Information provided =
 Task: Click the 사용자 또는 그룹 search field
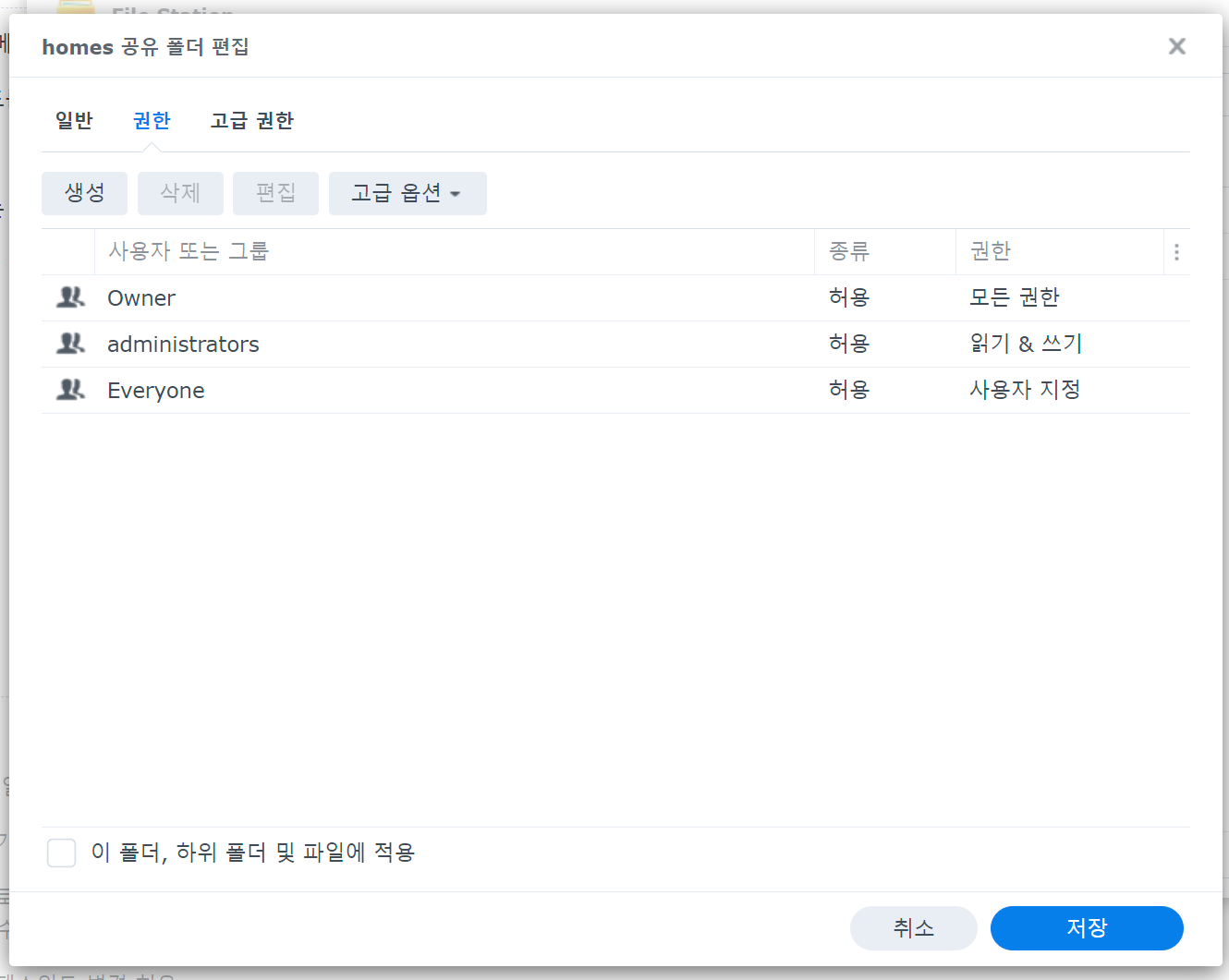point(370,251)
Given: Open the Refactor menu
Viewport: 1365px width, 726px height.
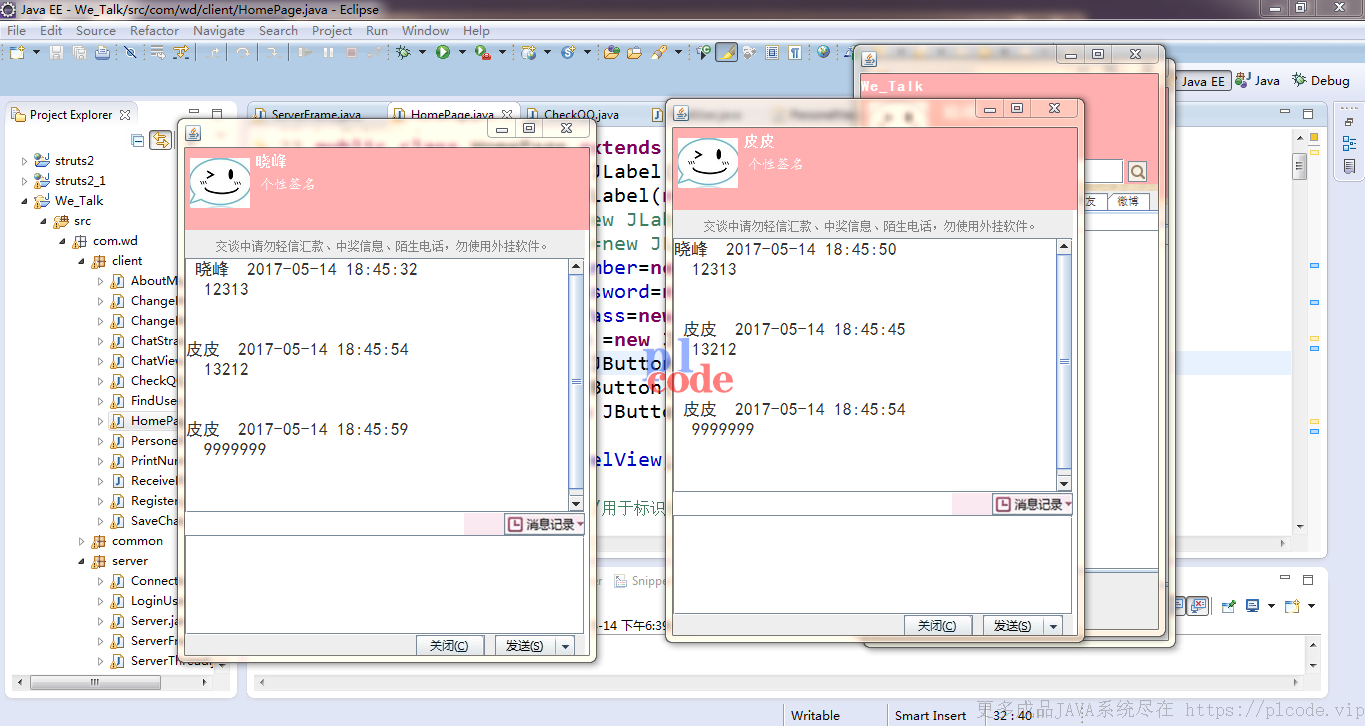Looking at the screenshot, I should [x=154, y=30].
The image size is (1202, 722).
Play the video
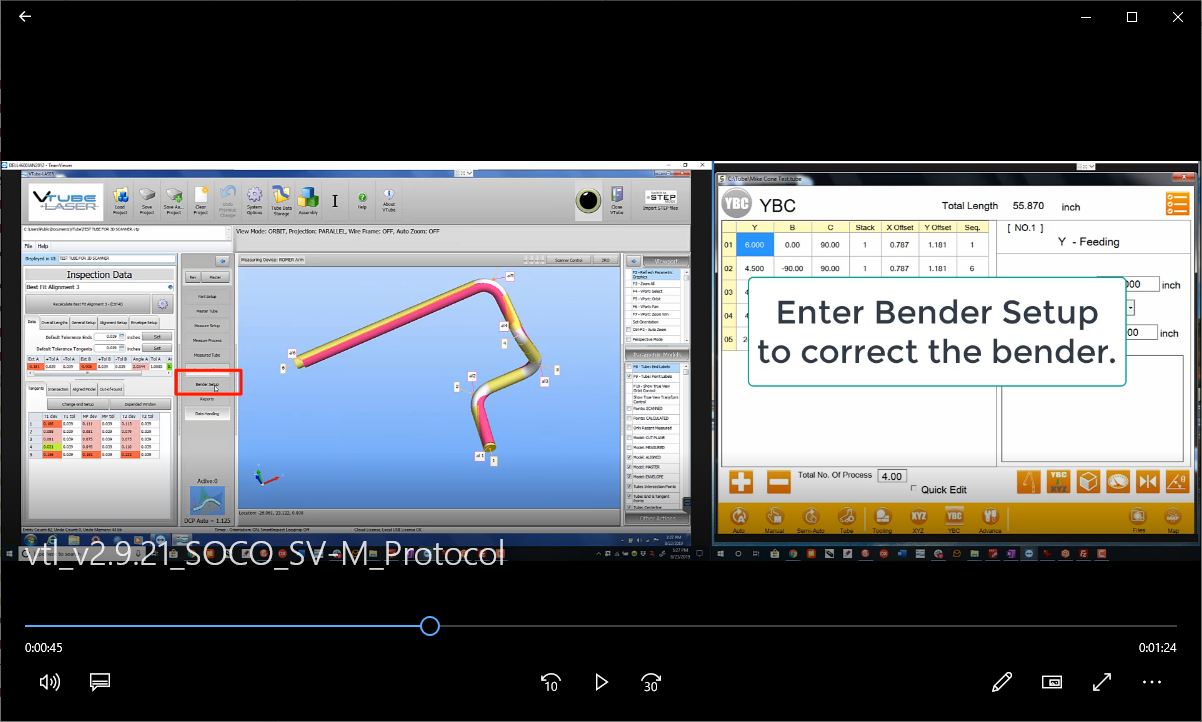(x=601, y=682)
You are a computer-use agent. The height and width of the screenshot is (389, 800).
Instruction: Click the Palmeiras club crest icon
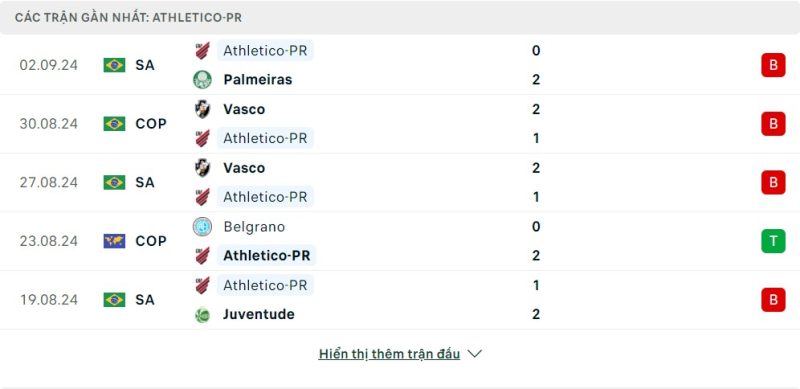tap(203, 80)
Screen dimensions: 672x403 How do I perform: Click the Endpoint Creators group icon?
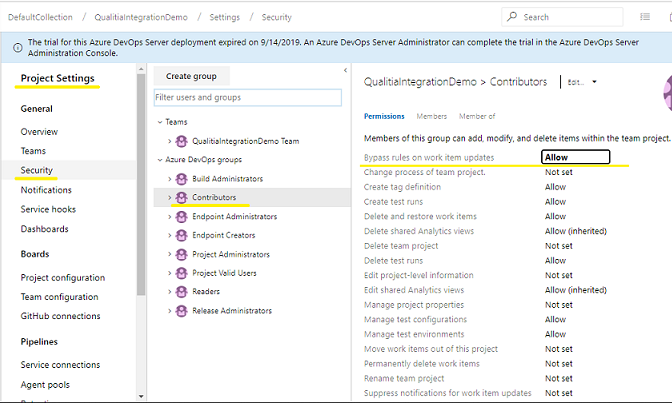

Work task = Please output the records exactly, leaving the pictures out.

Answer to the problem =
 Task: Click the 사용자 또는 그룹 search field
point(370,251)
Given: Open the Refactor menu
Viewport: 1365px width, 726px height.
Looking at the screenshot, I should [x=154, y=30].
The image size is (1202, 722).
Play the video
(x=601, y=682)
You are a computer-use agent. The height and width of the screenshot is (389, 800).
Instruction: Click the Palmeiras club crest icon
tap(203, 80)
Screen dimensions: 672x403 How do I perform: Click the Endpoint Creators group icon?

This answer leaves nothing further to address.